● **Description of the task**
Beneath this line sits some data. Return only its lines from the one holding "The height and" through the one holding "The width and height of the screenshot is (409, 817).", inclusive, exactly, with the images removed.

⁂

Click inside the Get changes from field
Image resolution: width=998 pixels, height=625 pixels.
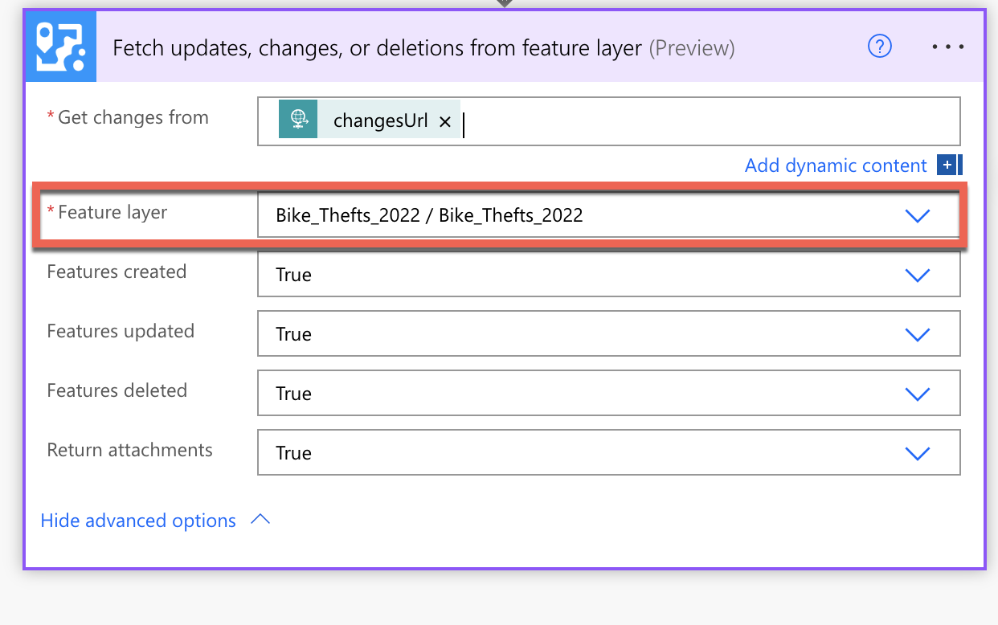[x=707, y=122]
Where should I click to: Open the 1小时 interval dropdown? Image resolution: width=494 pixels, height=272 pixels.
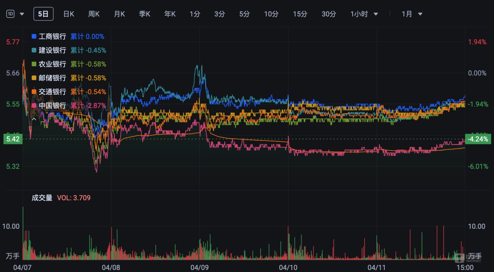click(376, 14)
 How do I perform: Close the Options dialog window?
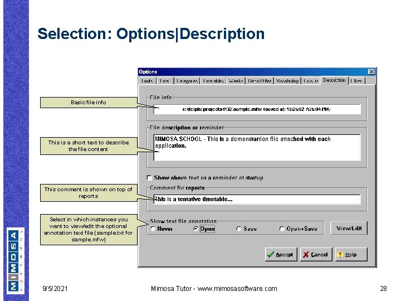point(371,72)
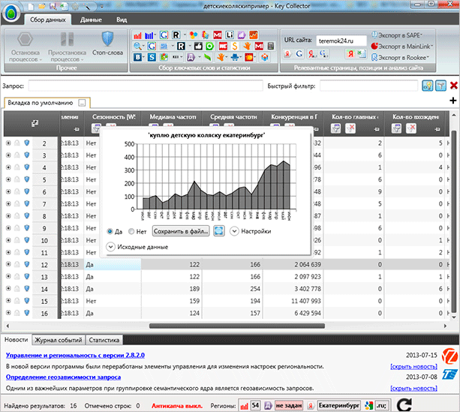Click Экспорт в SAPE icon
The width and height of the screenshot is (460, 412).
click(375, 35)
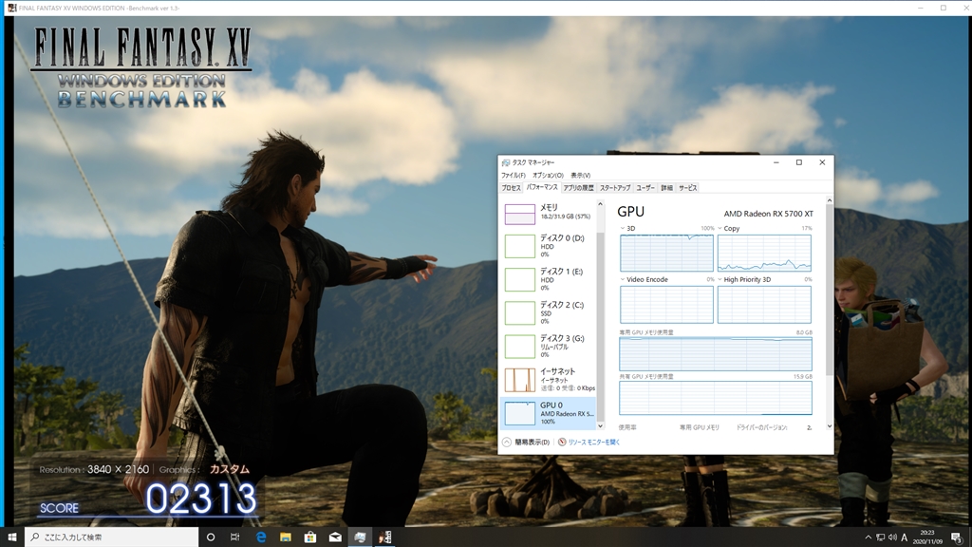Open Microsoft Store from the taskbar

pos(309,538)
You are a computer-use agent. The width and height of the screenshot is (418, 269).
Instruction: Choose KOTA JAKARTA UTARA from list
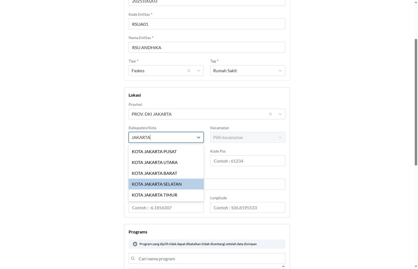(x=166, y=162)
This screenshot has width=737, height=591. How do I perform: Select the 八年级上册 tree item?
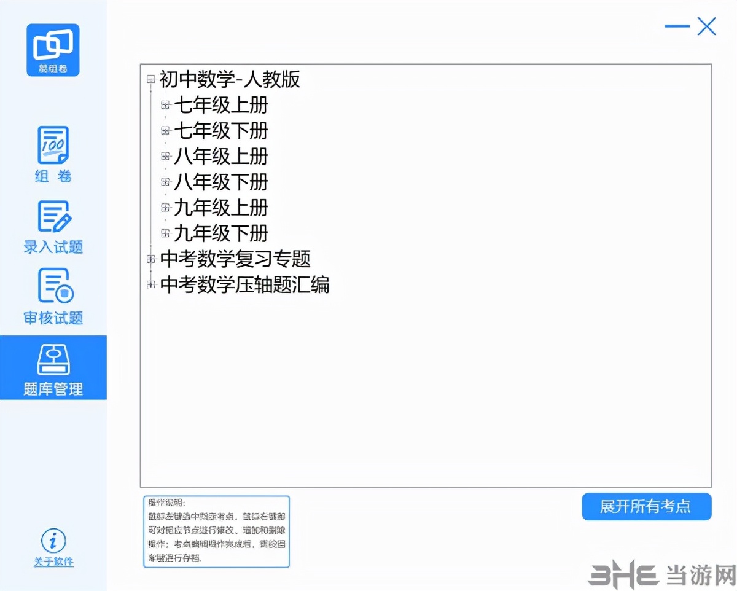221,157
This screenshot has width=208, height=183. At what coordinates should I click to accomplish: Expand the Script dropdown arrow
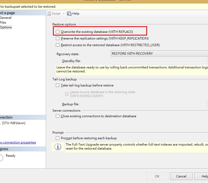point(64,14)
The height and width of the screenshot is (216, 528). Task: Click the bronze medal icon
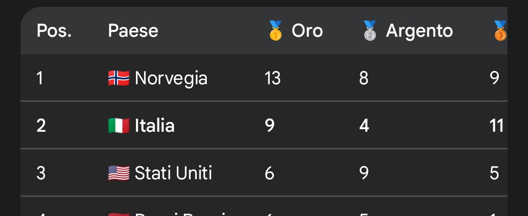[500, 30]
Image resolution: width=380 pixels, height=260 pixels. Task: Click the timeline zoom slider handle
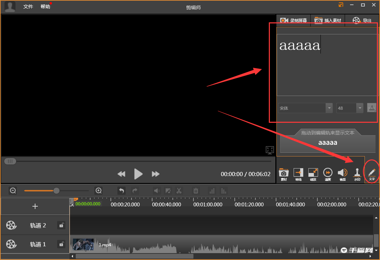click(x=56, y=191)
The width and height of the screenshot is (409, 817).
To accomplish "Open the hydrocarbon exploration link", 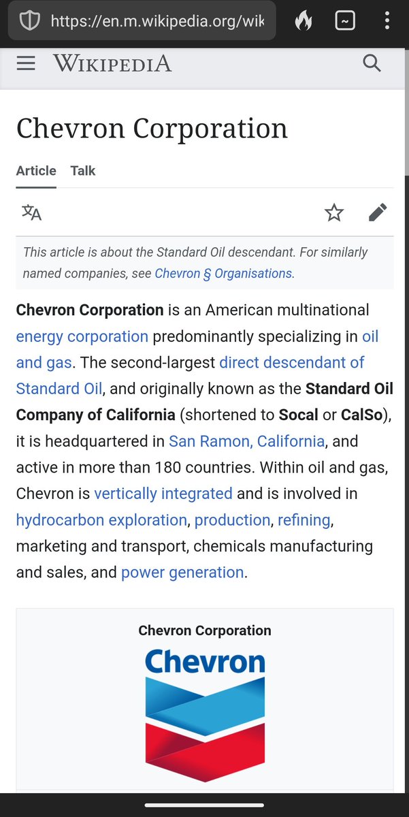I will 101,520.
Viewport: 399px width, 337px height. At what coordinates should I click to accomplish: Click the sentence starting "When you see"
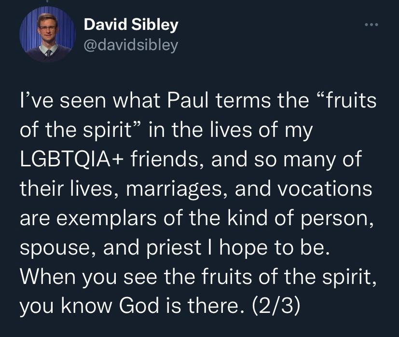[198, 277]
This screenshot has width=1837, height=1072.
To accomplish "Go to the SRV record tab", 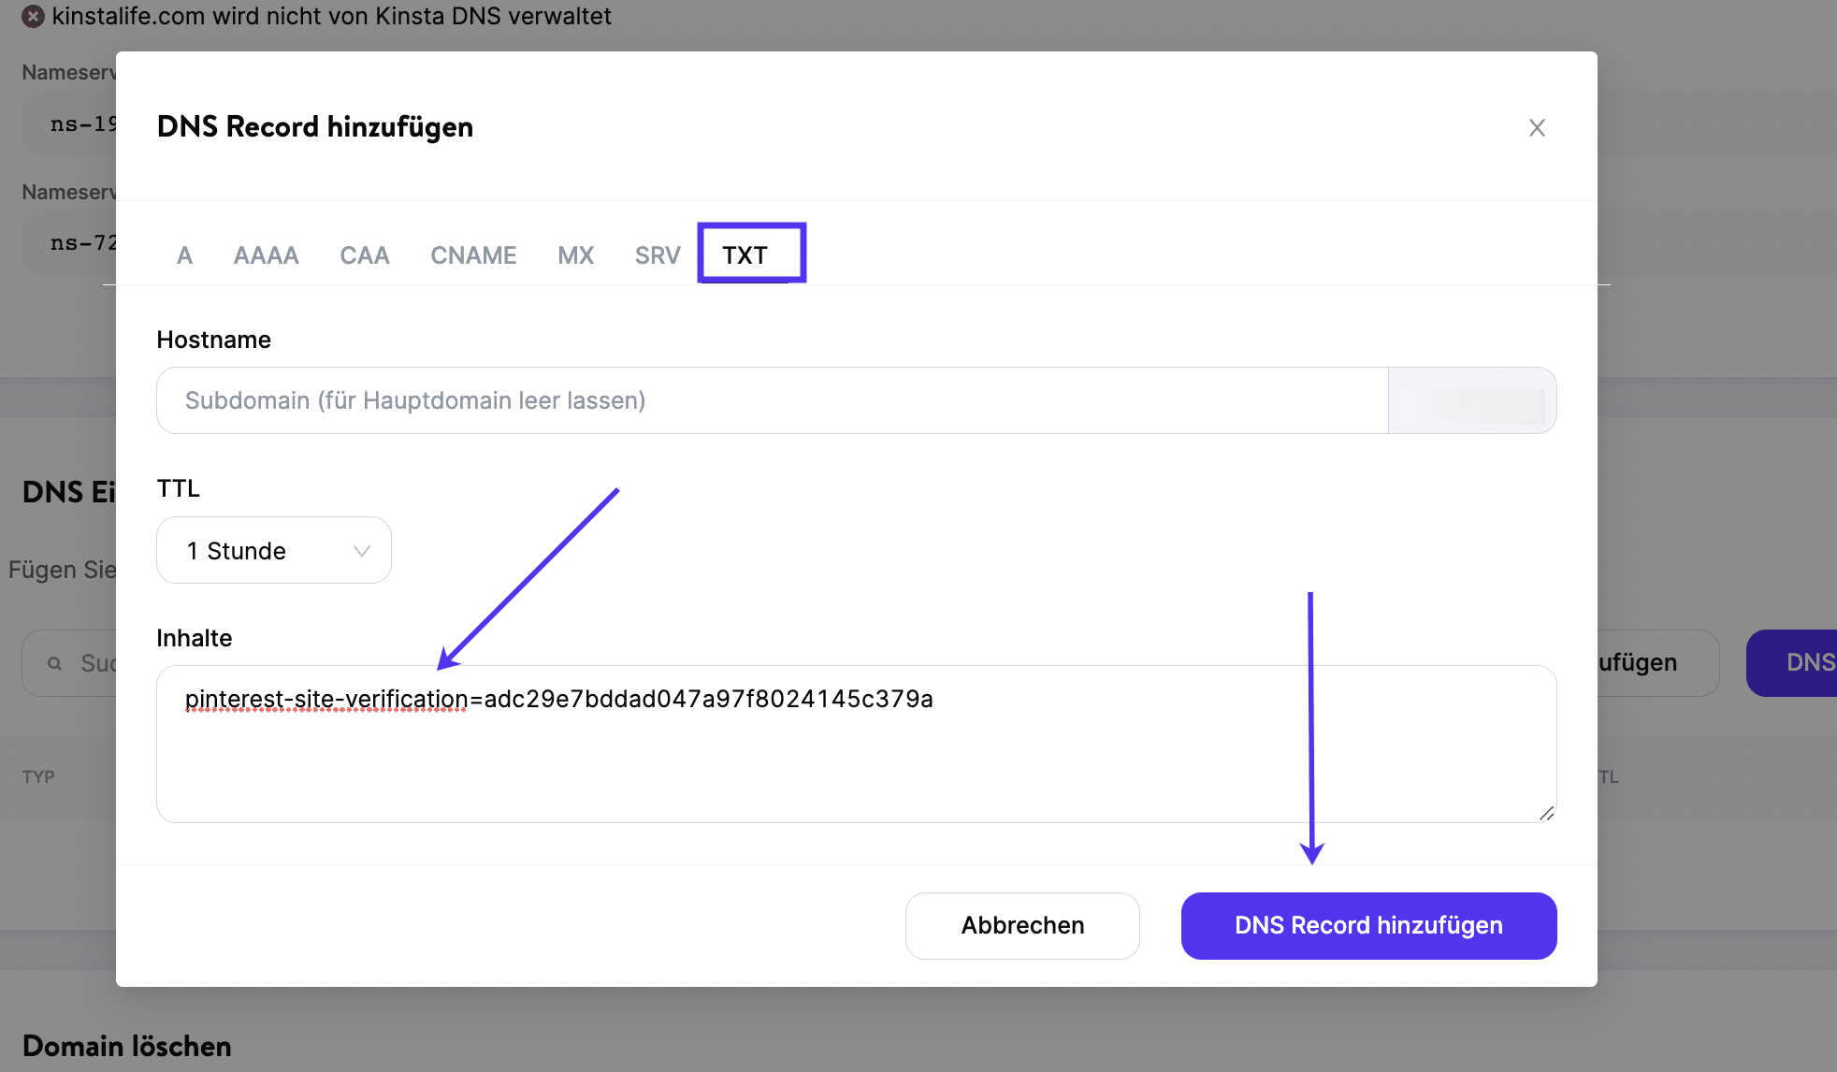I will click(x=657, y=255).
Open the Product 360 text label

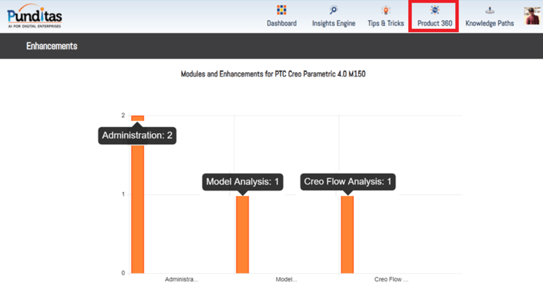click(435, 23)
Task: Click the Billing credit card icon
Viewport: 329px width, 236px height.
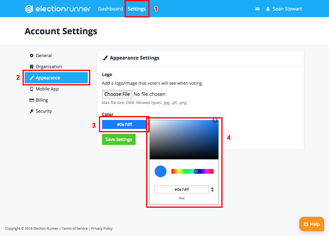Action: pyautogui.click(x=31, y=100)
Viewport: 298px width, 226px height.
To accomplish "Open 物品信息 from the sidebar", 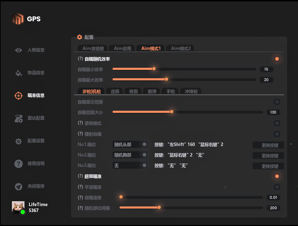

⁂

● **Task response**
The height and width of the screenshot is (216, 528). Task: Click the bronze medal icon
[500, 30]
Image resolution: width=380 pixels, height=260 pixels. Task: Click the timeline zoom slider handle
click(x=56, y=191)
The width and height of the screenshot is (409, 817).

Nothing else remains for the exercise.